Created attachment 1842645 [details] Logs and ovn-appctl out Description of problem: On a 4.10 nightly baremetal cluster(500 node), ovnkube-node pod is consuming a reasonable memory while running a cluster density workload(30 pods per node) but it is not returning the memory to pool after deleting the test pods. ovn-controller container seems to be holding up it up forever until we restart them manually.
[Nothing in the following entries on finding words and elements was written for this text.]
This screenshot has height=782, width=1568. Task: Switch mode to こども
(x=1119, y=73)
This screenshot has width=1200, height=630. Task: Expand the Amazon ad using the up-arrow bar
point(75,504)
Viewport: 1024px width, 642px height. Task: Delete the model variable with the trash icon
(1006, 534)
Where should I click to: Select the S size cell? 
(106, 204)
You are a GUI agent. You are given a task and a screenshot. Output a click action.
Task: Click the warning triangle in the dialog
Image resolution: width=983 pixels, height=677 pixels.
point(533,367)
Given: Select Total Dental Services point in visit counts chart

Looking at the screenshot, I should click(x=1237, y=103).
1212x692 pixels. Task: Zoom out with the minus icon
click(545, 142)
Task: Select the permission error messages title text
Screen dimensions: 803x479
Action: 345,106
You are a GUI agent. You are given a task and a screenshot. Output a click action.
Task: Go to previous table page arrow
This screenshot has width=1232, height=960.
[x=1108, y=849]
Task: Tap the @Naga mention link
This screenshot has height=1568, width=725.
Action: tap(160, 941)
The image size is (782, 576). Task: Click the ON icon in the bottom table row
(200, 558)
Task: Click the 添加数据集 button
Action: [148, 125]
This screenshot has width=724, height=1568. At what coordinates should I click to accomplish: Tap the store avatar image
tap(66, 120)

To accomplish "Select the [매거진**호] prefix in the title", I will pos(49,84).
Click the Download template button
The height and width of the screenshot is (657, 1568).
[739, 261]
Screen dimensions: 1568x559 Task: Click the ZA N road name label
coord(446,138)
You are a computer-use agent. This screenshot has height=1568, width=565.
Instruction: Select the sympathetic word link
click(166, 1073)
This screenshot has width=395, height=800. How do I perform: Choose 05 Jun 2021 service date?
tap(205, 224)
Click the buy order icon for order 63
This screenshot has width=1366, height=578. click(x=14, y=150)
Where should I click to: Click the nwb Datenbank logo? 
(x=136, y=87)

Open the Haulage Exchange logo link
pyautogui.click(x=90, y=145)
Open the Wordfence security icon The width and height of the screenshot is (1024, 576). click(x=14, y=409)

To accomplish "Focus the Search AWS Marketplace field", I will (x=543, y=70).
Version-Release number of selected component (if applicable): OCP - 4.10.0-0.nightly-2021-10-21-105053 [kni@e16-h12-b02-fc640 ~]$ oc rsh -c ovn-controller ovnkube-node-v4prw sh-4.4# rpm -qa | grep ovn ovn21.09-central-21.09.0-25.el8fdp.x86_64 ovn21.09-vtep-21.09.0-25.el8fdp.x86_64 ovn21.09-21.09.0-25.el8fdp.x86_64 ovn21.09-host-21.09.0-25.el8fdp.x86_64 How reproducible: Often Reproducible on baremetal cluster. Steps to Reproduce: 1. Deploy a healthy cluster 2. Run a pod creation workload(30 pods per node) and watch the memory grows during workload 3. After deleting them, ovnkube-node is not releasing the memory back to the pool. Actual results: ovnkube-node does not release the memory forever until you restart them Expected results: Expecting it to release gradually as it used to do before Additional info:
[root@worker417-r640 ~]# ovn-appctl -t ovn-controller lflow-cache/show-stats Enabled: true high-watermark : 46699 total : 32557 cache-conj-id : 0 cache-expr : 23326 cache-matches : 9231 trim count : 2 Mem usage (KB) : 93930 [root@worker417-r640 ~]# ovn-appctl -t ovn-controller lflow-cache/flush -> CACHE FLUSHED [root@worker417-r640 ~]# [root@worker417-r640 ~]# [root@worker417-r640 ~]# ovn-appctl -t ovn-controller lflow-cache/show-stats Enabled: true high-watermark : 16546 total : 16546 cache-conj-id : 0 cache-expr : 12052 cache-matches : 4494 trim count : 3 Mem usage (KB) : 46946 Maybe the cache didn't fall below the watermark enough and thus it didn't trigger the automatic trim?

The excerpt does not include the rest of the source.